==== Material for this task ====

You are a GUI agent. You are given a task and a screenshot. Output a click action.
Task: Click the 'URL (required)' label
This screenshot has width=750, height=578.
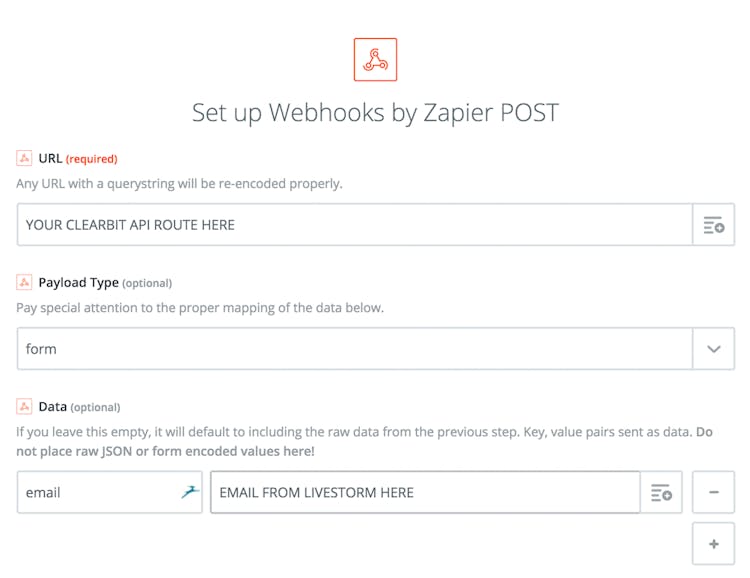[x=78, y=158]
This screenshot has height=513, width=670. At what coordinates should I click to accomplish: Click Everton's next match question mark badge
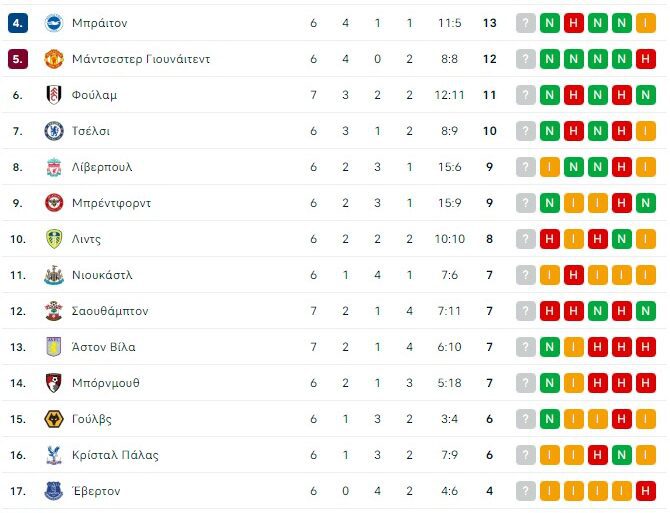point(526,491)
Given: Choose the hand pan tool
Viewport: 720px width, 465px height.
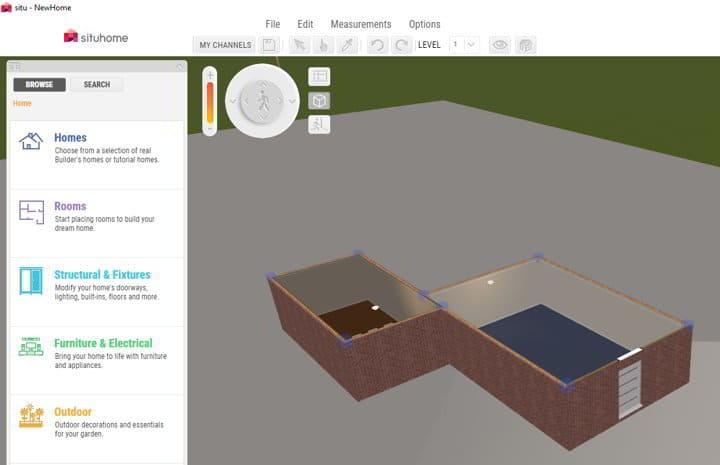Looking at the screenshot, I should click(x=322, y=45).
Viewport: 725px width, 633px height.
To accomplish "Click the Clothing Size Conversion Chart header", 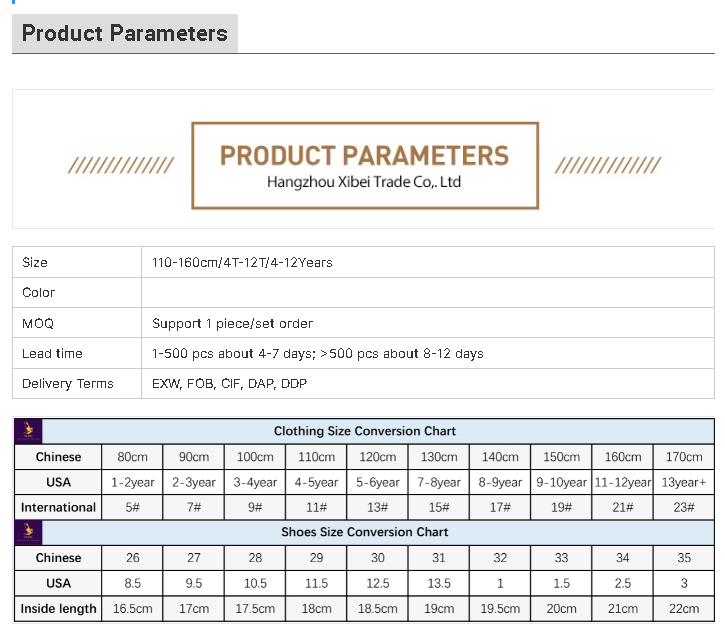I will click(x=365, y=431).
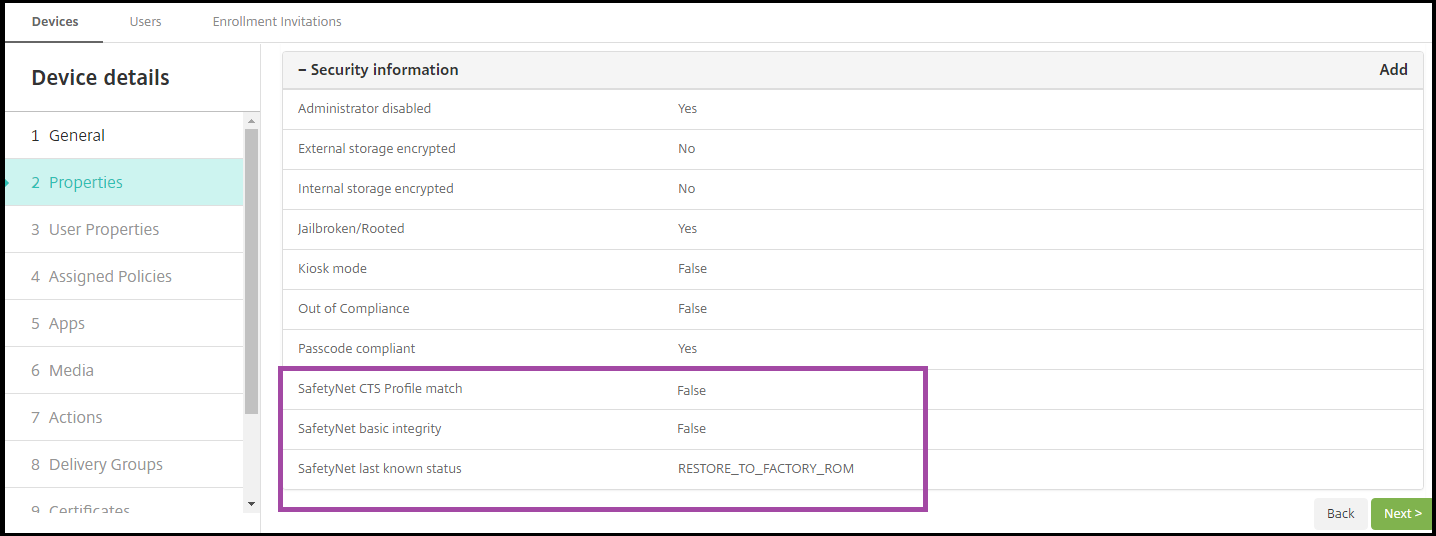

====

** The task **
The required output is an exact copy of the lines from the start of the material above through the line containing "Given: Choose the hand pan tool", inclusive, with no pictures in it.

** Task result **
You are a GUI agent. You are given a task and a screenshot. Output a click action.
Task: Click the 'URL (required)' label
This screenshot has width=750, height=578.
[x=78, y=158]
This screenshot has height=513, width=670. At what coordinates should I click to accomplish: Click Everton's next match question mark badge
point(526,491)
Given: Choose the hand pan tool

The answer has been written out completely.